##### Records provided #####

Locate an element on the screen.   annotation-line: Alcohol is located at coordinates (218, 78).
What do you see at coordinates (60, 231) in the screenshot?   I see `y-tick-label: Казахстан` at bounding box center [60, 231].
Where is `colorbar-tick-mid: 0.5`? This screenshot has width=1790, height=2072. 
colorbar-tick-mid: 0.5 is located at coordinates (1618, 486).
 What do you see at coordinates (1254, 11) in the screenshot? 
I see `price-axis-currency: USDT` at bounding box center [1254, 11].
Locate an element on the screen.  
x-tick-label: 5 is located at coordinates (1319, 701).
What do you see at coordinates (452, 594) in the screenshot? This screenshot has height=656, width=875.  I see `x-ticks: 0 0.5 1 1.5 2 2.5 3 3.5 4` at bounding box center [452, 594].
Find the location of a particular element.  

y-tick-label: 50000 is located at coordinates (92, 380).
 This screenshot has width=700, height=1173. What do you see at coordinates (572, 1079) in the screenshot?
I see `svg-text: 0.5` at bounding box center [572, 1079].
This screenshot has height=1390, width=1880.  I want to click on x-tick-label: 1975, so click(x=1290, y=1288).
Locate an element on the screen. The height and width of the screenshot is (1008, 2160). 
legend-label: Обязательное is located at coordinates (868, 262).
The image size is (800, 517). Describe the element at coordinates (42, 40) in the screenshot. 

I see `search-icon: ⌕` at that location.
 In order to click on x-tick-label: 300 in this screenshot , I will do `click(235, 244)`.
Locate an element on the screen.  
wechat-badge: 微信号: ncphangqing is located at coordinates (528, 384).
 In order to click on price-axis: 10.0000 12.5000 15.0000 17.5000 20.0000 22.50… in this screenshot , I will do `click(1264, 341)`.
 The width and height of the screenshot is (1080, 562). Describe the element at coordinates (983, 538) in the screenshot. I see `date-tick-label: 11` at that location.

#####

Rewrite the part of the data that begins with the line containing "This screenshot has height=1390, width=1880." and runs through the end of the data, changing "In order to" to "To" and keeping everything else the same. Return only that part.

Answer to this problem |
This screenshot has height=1390, width=1880.  I want to click on x-tick-label: 1975, so click(x=1290, y=1288).
Locate an element on the screen. The height and width of the screenshot is (1008, 2160). 
legend-label: Обязательное is located at coordinates (868, 262).
The image size is (800, 517). Describe the element at coordinates (42, 40) in the screenshot. 

I see `search-icon: ⌕` at that location.
 To click on x-tick-label: 300 in this screenshot , I will do `click(235, 244)`.
Locate an element on the screen.  
wechat-badge: 微信号: ncphangqing is located at coordinates (528, 384).
 To click on price-axis: 10.0000 12.5000 15.0000 17.5000 20.0000 22.50… in this screenshot , I will do `click(1264, 341)`.
 The width and height of the screenshot is (1080, 562). Describe the element at coordinates (983, 538) in the screenshot. I see `date-tick-label: 11` at that location.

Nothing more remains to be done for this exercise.